Spring 2024

The Softest of Powers

A short history of panda diplomacy

Chia-Wei Hsu

Canadian prime minister Justin Trudeau meets Toronto Zoo’s Jia Panpan (“Canadian Hope”) and Jia Yueyue (“Canadian Joy”). Also in attendance at the cubs’ naming ceremony in March 2016 were China’s ambassador to Canada, the premier of Ontario, and the mayor of Toronto.

Giant pandas are found in the wild only in a few mountain ranges in China, primarily in Sichuan province, which means that China controls the supply of one of the world’s most beloved animals. Pandas became a key component of China’s diplomatic relations beginning in the mid-twentieth century, with the first instance of such “panda diplomacy”—as the practice of offering the bears as the highest official gift came to be called—occurring in 1941 when Madame Chiang Kai-shek and her sister gave a pair of pandas to the United States in gratitude for assisting the country in its war with Japan. This began a tradition that continued through the Cold War to the present day, with the animal playing a vital role in China’s relationship with countries including Taiwan, Japan, the United States, and the United Kingdom.

Ruth Harkness cuddles with Su-Lin, 1936. Photo Lotte Jacobi.

In 1936, the first living panda arrived in the West. It was brought to the United States illegally by Ruth Elizabeth Harkness, a fashion designer from New York whose husband, William, had died that February in Shanghai while preparing an expedition to capture pandas in Sichuan. Harkness traveled to China and took over the expedition, hiring a hunter who eventually caught a panda, to which she gave a female name—Su-Lin. On the forms required to clear Chinese customs, she described the animal as “One dog—$20.00.” Harkness disembarked with Su-Lin in San Francisco and was soon back in New York, where she kept the panda in her apartment while she waited for an offer of a permanent home for her. Su-Lin was eventually bought by Brookfield Zoo in Chicago, where in the first three months after her debut in August 1937, she was seen by more than 325,000 visitors. Within two years of arriving in the United States, Su-Lin was dead; the ensuing dissection revealed that the animal had, in fact, been male.

A 1938 Work Projects Administration poster by Gregg Arlington to promote Chicago’s Brookfield Zoo, Su-Lin’s home in the United States.

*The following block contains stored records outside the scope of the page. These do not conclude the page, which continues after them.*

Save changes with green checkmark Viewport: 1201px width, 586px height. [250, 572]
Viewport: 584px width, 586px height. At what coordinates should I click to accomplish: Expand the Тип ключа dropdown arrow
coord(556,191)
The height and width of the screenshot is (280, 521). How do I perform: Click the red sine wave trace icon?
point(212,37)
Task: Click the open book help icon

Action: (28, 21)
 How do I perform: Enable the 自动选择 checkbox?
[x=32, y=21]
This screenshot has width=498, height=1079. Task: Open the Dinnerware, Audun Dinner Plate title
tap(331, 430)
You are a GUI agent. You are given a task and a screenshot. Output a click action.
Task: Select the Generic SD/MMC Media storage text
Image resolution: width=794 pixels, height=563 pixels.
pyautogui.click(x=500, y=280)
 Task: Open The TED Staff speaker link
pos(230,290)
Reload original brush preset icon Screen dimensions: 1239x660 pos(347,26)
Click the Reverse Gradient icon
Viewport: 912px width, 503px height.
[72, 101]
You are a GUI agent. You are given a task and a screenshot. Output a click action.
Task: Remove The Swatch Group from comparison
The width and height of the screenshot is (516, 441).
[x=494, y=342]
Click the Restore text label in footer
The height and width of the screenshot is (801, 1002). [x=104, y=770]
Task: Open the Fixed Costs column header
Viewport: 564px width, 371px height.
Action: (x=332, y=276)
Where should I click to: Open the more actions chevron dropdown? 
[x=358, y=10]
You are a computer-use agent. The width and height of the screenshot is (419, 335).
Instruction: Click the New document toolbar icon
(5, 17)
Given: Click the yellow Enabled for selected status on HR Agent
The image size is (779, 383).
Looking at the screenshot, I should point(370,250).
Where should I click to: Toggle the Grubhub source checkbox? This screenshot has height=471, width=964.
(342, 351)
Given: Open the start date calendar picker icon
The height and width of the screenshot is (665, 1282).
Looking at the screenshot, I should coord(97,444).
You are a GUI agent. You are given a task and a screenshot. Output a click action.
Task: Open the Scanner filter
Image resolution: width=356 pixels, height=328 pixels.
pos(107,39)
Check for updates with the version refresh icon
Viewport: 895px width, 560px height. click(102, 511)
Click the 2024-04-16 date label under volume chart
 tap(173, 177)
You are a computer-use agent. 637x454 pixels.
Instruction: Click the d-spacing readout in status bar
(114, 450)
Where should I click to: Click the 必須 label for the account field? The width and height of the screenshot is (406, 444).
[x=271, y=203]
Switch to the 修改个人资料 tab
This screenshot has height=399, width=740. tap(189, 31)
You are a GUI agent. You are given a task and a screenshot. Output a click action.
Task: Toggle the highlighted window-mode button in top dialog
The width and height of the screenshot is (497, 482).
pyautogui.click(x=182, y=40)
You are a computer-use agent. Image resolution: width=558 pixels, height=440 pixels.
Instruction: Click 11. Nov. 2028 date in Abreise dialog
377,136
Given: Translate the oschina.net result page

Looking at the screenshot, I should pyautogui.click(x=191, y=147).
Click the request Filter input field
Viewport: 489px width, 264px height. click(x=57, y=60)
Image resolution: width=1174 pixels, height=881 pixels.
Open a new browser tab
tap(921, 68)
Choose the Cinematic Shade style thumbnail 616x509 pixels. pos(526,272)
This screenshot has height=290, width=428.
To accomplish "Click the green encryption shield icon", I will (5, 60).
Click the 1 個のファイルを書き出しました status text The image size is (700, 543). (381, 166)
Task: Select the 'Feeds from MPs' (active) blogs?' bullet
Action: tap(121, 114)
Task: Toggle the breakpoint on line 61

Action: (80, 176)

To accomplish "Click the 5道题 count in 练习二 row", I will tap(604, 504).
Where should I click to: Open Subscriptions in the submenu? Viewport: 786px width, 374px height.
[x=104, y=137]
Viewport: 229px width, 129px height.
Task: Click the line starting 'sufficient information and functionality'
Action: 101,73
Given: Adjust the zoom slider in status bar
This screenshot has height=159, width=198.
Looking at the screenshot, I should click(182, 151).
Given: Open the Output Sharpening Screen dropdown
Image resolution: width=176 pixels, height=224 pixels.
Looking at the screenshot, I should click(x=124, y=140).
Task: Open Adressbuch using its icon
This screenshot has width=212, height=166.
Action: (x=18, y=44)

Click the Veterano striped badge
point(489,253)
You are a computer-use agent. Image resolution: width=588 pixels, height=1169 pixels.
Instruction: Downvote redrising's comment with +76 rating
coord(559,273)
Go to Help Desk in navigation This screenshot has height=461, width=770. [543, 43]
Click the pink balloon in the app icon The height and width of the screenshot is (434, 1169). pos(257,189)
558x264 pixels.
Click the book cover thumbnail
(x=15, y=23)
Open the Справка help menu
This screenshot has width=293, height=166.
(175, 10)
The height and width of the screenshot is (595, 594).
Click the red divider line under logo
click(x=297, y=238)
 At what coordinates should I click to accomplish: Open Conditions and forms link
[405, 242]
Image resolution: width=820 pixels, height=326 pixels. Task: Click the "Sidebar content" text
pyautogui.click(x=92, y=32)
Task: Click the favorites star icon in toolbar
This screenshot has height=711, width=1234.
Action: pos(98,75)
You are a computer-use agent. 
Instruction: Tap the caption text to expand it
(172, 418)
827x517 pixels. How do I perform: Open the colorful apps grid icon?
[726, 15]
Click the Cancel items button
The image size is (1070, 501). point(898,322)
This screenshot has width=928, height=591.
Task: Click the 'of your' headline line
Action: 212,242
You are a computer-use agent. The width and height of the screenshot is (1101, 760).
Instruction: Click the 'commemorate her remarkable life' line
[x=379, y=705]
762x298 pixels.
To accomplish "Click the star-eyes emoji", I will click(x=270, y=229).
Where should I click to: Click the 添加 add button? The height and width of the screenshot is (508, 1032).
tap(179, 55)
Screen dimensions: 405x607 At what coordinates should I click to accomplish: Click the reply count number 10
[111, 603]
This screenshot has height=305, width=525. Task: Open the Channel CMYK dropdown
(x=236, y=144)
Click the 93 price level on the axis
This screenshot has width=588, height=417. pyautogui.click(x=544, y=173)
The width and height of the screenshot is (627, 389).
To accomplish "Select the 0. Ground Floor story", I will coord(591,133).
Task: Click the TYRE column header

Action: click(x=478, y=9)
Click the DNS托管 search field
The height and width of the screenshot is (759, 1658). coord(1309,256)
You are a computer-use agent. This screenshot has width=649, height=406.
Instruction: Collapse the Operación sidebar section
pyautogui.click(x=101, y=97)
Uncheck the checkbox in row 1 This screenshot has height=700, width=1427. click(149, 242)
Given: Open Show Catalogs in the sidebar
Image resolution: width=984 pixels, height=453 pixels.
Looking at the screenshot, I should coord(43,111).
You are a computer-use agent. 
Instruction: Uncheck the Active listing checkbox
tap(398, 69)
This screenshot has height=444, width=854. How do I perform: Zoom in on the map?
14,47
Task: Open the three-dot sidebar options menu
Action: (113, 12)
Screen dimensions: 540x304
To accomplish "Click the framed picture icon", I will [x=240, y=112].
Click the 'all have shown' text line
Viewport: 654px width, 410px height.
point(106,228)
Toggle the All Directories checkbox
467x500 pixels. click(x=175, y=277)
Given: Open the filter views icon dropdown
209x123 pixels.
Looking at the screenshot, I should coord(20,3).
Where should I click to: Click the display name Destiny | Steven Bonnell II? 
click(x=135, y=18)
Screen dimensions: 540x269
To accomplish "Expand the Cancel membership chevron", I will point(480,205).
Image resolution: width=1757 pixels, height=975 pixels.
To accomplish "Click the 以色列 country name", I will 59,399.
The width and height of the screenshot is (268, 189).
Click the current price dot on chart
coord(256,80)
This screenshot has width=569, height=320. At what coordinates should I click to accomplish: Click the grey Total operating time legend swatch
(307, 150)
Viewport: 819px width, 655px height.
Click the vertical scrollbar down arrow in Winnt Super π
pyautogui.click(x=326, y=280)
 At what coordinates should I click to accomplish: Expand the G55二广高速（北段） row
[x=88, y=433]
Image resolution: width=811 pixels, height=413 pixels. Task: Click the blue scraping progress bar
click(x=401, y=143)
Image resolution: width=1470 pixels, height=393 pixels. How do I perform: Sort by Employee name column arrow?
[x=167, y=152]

The next episode in the modern-day craze for the bear featured Ming, one of a group of six pandas bought in 1937 by the American banker-turned-adventurer Floyd Tangier Smith, who had partnered with Harkness’s husband on his aborted expedition. Yangtze River traffic to Shanghai having been blocked by the Japanese in their invasion of China, Smith had to arrange for the pandas to be transported instead to Hong Kong by truck. Only five ultimately made it alive onto the ship, and two weeks after arriving in London, another died from a lung infection. Smith sold one of the pandas to a German businessman, who took it on a tour of zoos in Germany. The remaining three pandas were placed at London Zoo, and were named by the zookeeper after Chinese dynasties—Tang, Sung, and Ming. This last name was given to the youngest panda, a cub, as that dynasty was the most recent of the three. Ming soon became a superstar in London; her image frequently appeared in cartoons, newspapers, and magazines, and on toys and postcards. Princesses Elizabeth and Margaret were among the smitten. When the girls visited the zoo, Ming stole a flowery umbrella from Margaret and then, making noises and covering her eyes, lay on her back for the princesses to tickle her belly.